Guided by the analysis, the Repair Agent formulates a concrete repair plan and translates it into a prompt for the underlying LLM. The LLM synthesizes a patched version of the code, which is immediately re‑executed against the test suite. If the patched code still fails, a Rollback Mechanism (RM) restores the last known correct version and triggers a new iteration of the loop. The RM enforces a strict improvement condition: each cycle must either increase the number of passed tests or reduce the severity of failures, thereby guaranteeing convergence and avoiding the degradation loops observed in naïve execution‑feedback systems.

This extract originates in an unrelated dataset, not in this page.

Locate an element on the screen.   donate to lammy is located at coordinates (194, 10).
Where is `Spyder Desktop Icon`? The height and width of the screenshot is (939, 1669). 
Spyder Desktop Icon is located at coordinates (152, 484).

The authors evaluate TraceCoder on three widely used benchmarks—BigCodeBench, ClassEval, and HumanEval+—using multiple LLM back‑ends (e.g., GPT‑4, Claude‑2). Compared with strong baselines such as Self‑Debugging and INTERVENOR, TraceCoder achieves up to a 34.43 % relative improvement in Pass@1 accuracy. Ablation studies reveal that the iterative repair loop alone contributes a 65.61 % gain, underscoring the importance of fine‑grained tracing and causal analysis. Moreover, the system reduces redundant repair attempts and improves cost‑efficiency, especially on complex class‑level tasks where LLMs are most error‑prone.

Beyond performance numbers, the paper highlights the modularity and interpretability of the multi‑agent design. Each agent produces explicit logs and rationales, enabling developers and researchers to audit the debugging process, extend individual components, or replace the LLM core without redesigning the entire pipeline. The authors release an open‑source implementation to foster reproducibility and encourage further exploration of history‑aware, trace‑driven automated debugging. In sum, TraceCoder demonstrates that integrating runtime tracing, causal reasoning, and learned debugging experience into a coordinated multi‑agent system can substantially elevate the reliability of LLM‑generated code, moving the field closer to truly self‑sufficient programming assistants.